GOAL OF THE EXERCISE
Repeat each of the following items word for word, with no changes.

GIVEN ENTRIES
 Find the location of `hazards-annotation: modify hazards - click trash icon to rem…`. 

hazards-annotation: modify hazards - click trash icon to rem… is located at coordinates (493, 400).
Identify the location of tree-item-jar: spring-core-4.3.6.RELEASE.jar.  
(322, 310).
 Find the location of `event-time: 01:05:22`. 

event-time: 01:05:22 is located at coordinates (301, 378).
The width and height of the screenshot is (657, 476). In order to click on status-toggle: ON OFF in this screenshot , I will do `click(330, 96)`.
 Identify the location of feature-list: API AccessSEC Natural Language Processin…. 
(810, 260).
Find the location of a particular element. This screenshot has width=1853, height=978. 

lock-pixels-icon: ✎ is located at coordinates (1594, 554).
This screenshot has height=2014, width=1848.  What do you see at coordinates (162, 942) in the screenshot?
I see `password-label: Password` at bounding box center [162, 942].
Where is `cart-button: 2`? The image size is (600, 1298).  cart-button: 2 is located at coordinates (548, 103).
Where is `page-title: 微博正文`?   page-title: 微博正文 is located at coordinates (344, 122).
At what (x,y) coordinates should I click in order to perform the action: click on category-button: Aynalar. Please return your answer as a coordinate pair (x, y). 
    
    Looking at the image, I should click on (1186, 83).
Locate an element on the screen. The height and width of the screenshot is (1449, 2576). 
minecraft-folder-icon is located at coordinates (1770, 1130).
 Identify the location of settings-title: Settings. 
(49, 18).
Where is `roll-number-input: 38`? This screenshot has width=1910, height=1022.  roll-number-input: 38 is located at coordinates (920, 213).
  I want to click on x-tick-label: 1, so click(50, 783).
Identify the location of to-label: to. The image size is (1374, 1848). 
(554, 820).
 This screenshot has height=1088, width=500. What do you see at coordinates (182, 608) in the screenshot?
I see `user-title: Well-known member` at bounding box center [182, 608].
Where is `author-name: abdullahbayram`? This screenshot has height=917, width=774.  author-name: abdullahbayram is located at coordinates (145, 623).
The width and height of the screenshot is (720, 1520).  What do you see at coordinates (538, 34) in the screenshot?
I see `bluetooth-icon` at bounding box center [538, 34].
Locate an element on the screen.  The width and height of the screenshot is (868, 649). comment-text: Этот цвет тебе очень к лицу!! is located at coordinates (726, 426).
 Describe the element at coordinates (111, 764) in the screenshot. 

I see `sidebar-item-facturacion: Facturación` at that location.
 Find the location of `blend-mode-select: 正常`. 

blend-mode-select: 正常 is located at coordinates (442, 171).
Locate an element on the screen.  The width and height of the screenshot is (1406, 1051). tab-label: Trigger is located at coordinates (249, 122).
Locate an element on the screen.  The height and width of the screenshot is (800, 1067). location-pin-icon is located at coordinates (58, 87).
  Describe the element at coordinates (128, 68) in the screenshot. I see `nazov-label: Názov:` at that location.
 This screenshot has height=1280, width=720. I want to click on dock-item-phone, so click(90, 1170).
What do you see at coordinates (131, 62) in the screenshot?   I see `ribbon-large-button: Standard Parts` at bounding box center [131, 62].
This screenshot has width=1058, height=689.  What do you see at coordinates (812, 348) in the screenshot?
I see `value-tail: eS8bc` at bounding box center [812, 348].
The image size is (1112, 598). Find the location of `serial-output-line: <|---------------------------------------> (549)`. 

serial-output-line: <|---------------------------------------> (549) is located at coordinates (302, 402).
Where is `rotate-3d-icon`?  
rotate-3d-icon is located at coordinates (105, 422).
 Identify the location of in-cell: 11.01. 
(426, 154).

EXERCISE OUTPUT
 Find the location of `hazards-annotation: modify hazards - click trash icon to rem…`. 

hazards-annotation: modify hazards - click trash icon to rem… is located at coordinates (493, 400).
Identify the location of tree-item-jar: spring-core-4.3.6.RELEASE.jar.  
(322, 310).
 Find the location of `event-time: 01:05:22`. 

event-time: 01:05:22 is located at coordinates (301, 378).
The width and height of the screenshot is (657, 476). In order to click on status-toggle: ON OFF in this screenshot , I will do `click(330, 96)`.
 Identify the location of feature-list: API AccessSEC Natural Language Processin…. 
(810, 260).
Find the location of a particular element. This screenshot has width=1853, height=978. 

lock-pixels-icon: ✎ is located at coordinates (1594, 554).
This screenshot has height=2014, width=1848.  What do you see at coordinates (162, 942) in the screenshot?
I see `password-label: Password` at bounding box center [162, 942].
Where is `cart-button: 2`? The image size is (600, 1298).  cart-button: 2 is located at coordinates (548, 103).
Where is `page-title: 微博正文`?   page-title: 微博正文 is located at coordinates (344, 122).
At what (x,y) coordinates should I click in order to perform the action: click on category-button: Aynalar. Please return your answer as a coordinate pair (x, y). 
    
    Looking at the image, I should click on (1186, 83).
Locate an element on the screen. The height and width of the screenshot is (1449, 2576). 
minecraft-folder-icon is located at coordinates (1770, 1130).
 Identify the location of settings-title: Settings. 
(49, 18).
Where is `roll-number-input: 38`? This screenshot has width=1910, height=1022.  roll-number-input: 38 is located at coordinates (920, 213).
  I want to click on x-tick-label: 1, so click(50, 783).
Identify the location of to-label: to. The image size is (1374, 1848). 
(554, 820).
 This screenshot has height=1088, width=500. What do you see at coordinates (182, 608) in the screenshot?
I see `user-title: Well-known member` at bounding box center [182, 608].
Where is `author-name: abdullahbayram`? This screenshot has height=917, width=774.  author-name: abdullahbayram is located at coordinates (145, 623).
The width and height of the screenshot is (720, 1520).  What do you see at coordinates (538, 34) in the screenshot?
I see `bluetooth-icon` at bounding box center [538, 34].
Locate an element on the screen.  The width and height of the screenshot is (868, 649). comment-text: Этот цвет тебе очень к лицу!! is located at coordinates (726, 426).
 Describe the element at coordinates (111, 764) in the screenshot. 

I see `sidebar-item-facturacion: Facturación` at that location.
 Find the location of `blend-mode-select: 正常`. 

blend-mode-select: 正常 is located at coordinates (442, 171).
Locate an element on the screen.  The width and height of the screenshot is (1406, 1051). tab-label: Trigger is located at coordinates (249, 122).
Locate an element on the screen.  The height and width of the screenshot is (800, 1067). location-pin-icon is located at coordinates (58, 87).
  Describe the element at coordinates (128, 68) in the screenshot. I see `nazov-label: Názov:` at that location.
 This screenshot has height=1280, width=720. I want to click on dock-item-phone, so click(90, 1170).
What do you see at coordinates (131, 62) in the screenshot?   I see `ribbon-large-button: Standard Parts` at bounding box center [131, 62].
This screenshot has width=1058, height=689.  What do you see at coordinates (812, 348) in the screenshot?
I see `value-tail: eS8bc` at bounding box center [812, 348].
The image size is (1112, 598). Find the location of `serial-output-line: <|---------------------------------------> (549)`. 

serial-output-line: <|---------------------------------------> (549) is located at coordinates (302, 402).
Where is `rotate-3d-icon`?  
rotate-3d-icon is located at coordinates (105, 422).
 Identify the location of in-cell: 11.01. 
(426, 154).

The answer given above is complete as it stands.